Leading change

Learning to unlearn in order to re-learn

When it comes to decoloniality, we must learn to unlearn in order to re-learn, said Prof Sabelo Ndlovu-Gatsheni, Director of the Scholarship Change Management Unit at Unisa, speaking at the Marketing, Advancement and Communication in Education (MACE) Gauteng Regional workshop held at the university on 19 October 2017.

Prof Sabelo Ndlovu-Gatsheni (Director: Scholarship Change Management Unit, Unisa)

Workshop organiser Setlatjile-Mayishibe Setlatjile

When unpacking the concept, Ndlovu-Gatsheni said that it was important to note that the decoloniality of the 20th century was very different from that of the 21st century. The first can be summed up in Dr Kwame Nkrumah’s landmark statement: “Seek ye first the political kingdom and all else shall be added unto you.” The second, although it builds on the first, encompasses intellectual, ethical, and political elements simultaneously.
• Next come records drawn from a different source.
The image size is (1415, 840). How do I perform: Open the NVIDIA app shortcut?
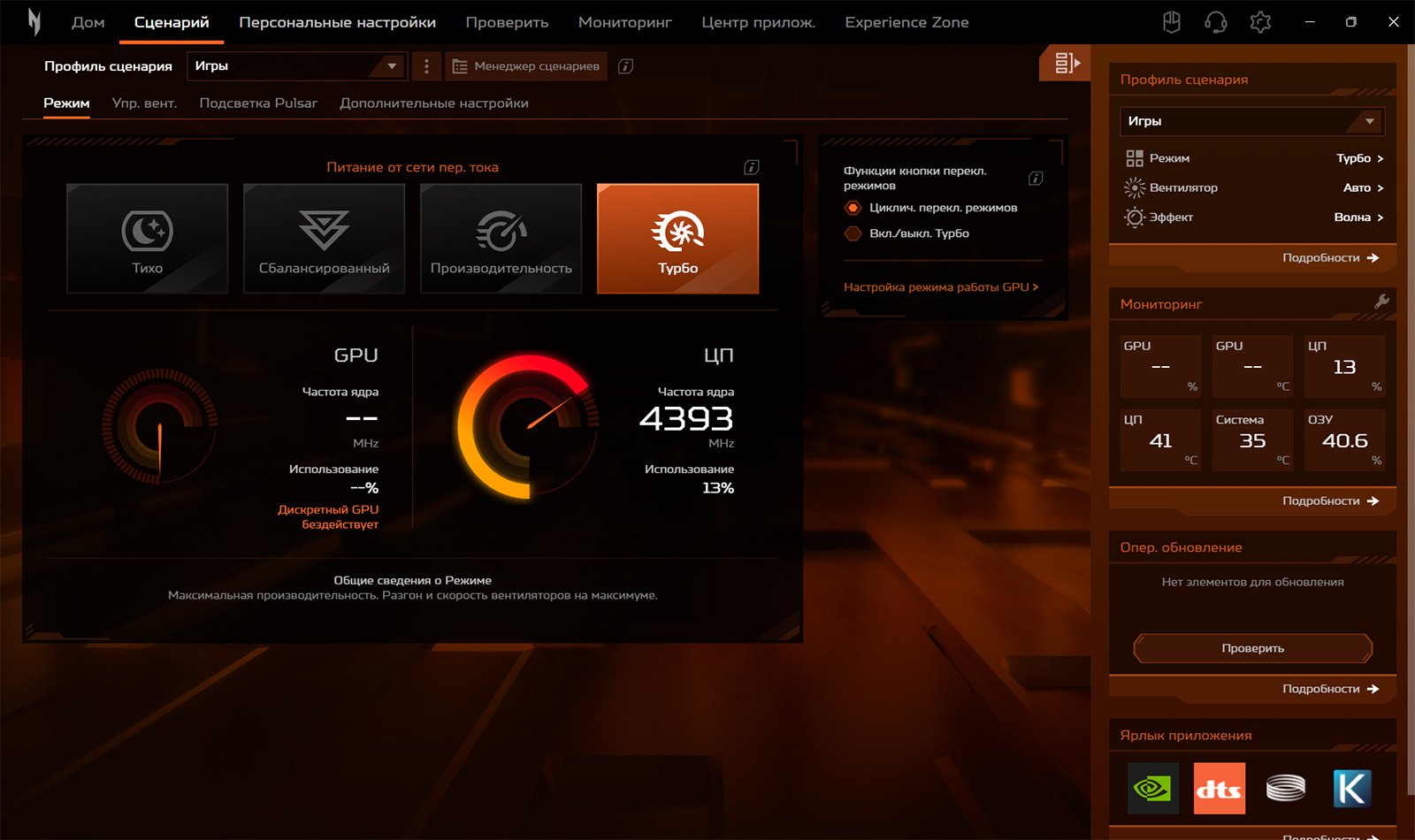click(1152, 788)

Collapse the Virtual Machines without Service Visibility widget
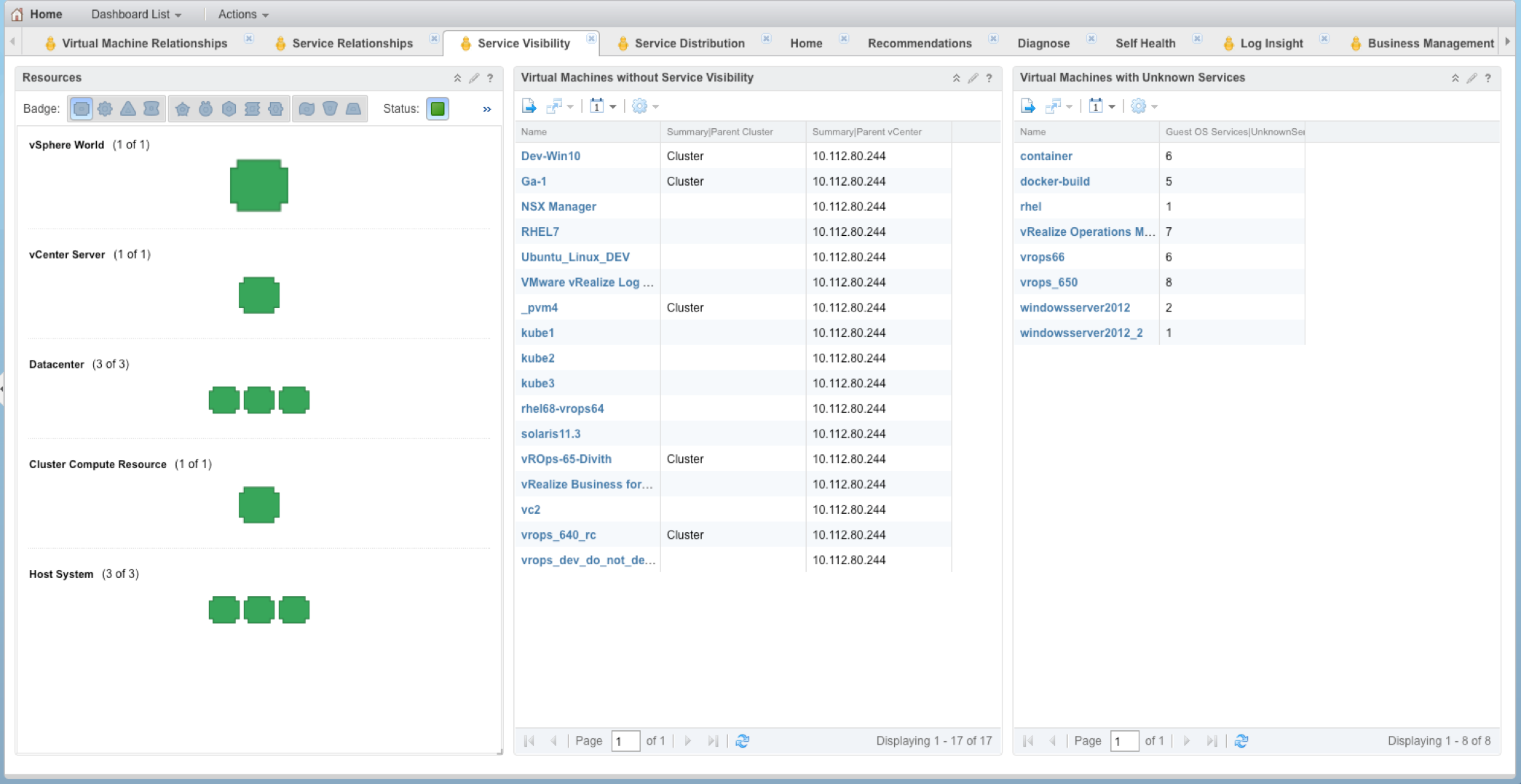956,78
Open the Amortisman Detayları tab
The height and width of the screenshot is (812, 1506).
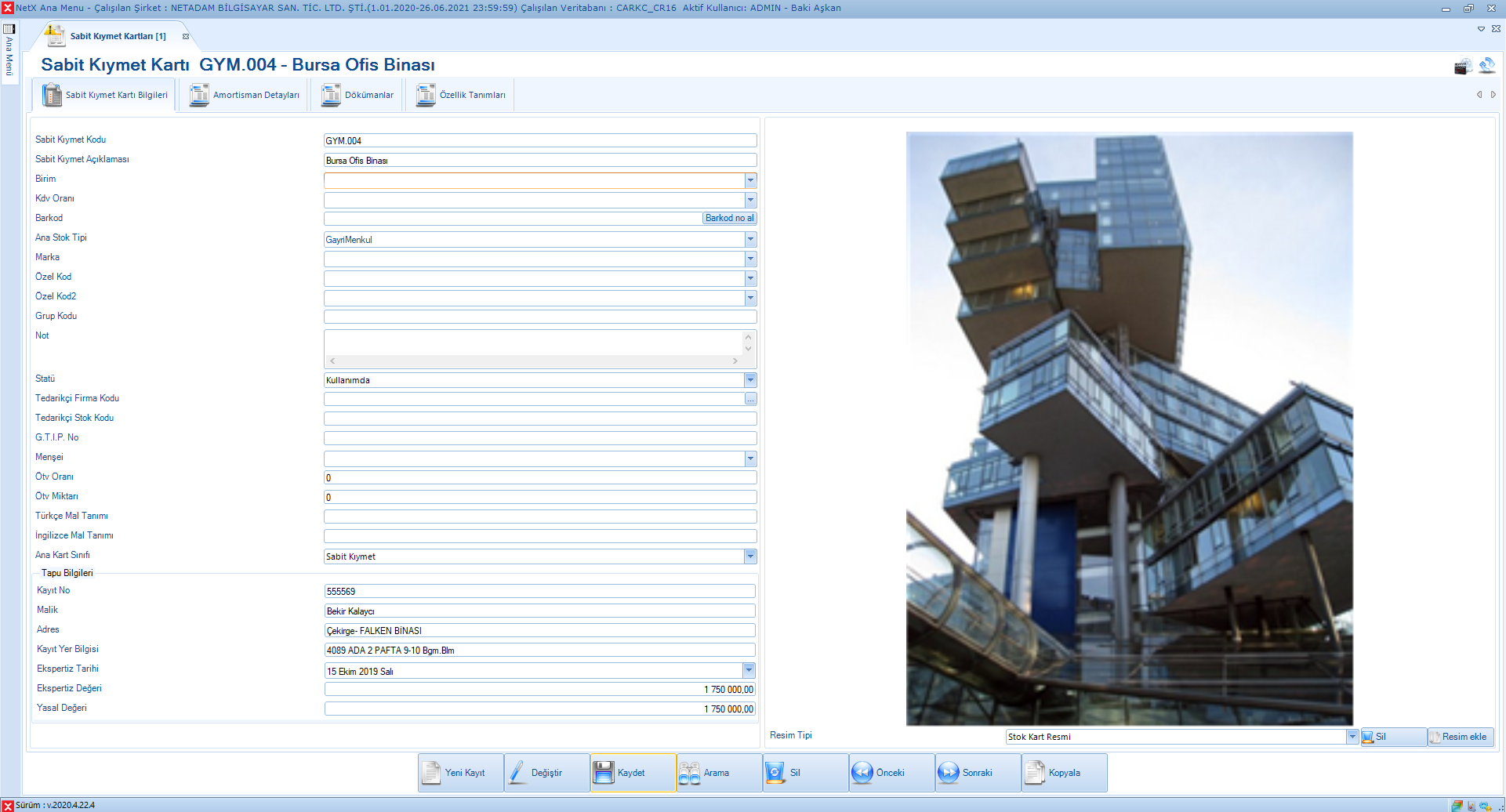pos(245,95)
Elaborating on his topic, Race against time: The decolonial turn in South African higher education, Ndlovu-Gatsheni said that colonialism had pushed people out of humanity into a sub-human category, which enabled genocide, epistemicide, and linguicide. The consequence was an alienation that caused people to imbibe another culture and deny their own names, food, clothes, and languages.

How do we undo this?

Ndlovu-Gatsheni said that what was needed was a decolonial attitude based on the principle that you accept all people as human beings. This entails that you then accept that all people are born into valid and legitimate knowledges. It involves acknowledging the equality of knowledges and this implies opening up curriculums, not closure.

There are four practical decolonial pathways towards building a university of the future, he said. They are changing the consciousness of teachers through a re-education process, moving the centre through shifting the geography and biography of knowledge, rethinking thinking itself to transcend the current systemic and epistemic crisis, and the painstaking process of learning to unlearn in order to re-learn.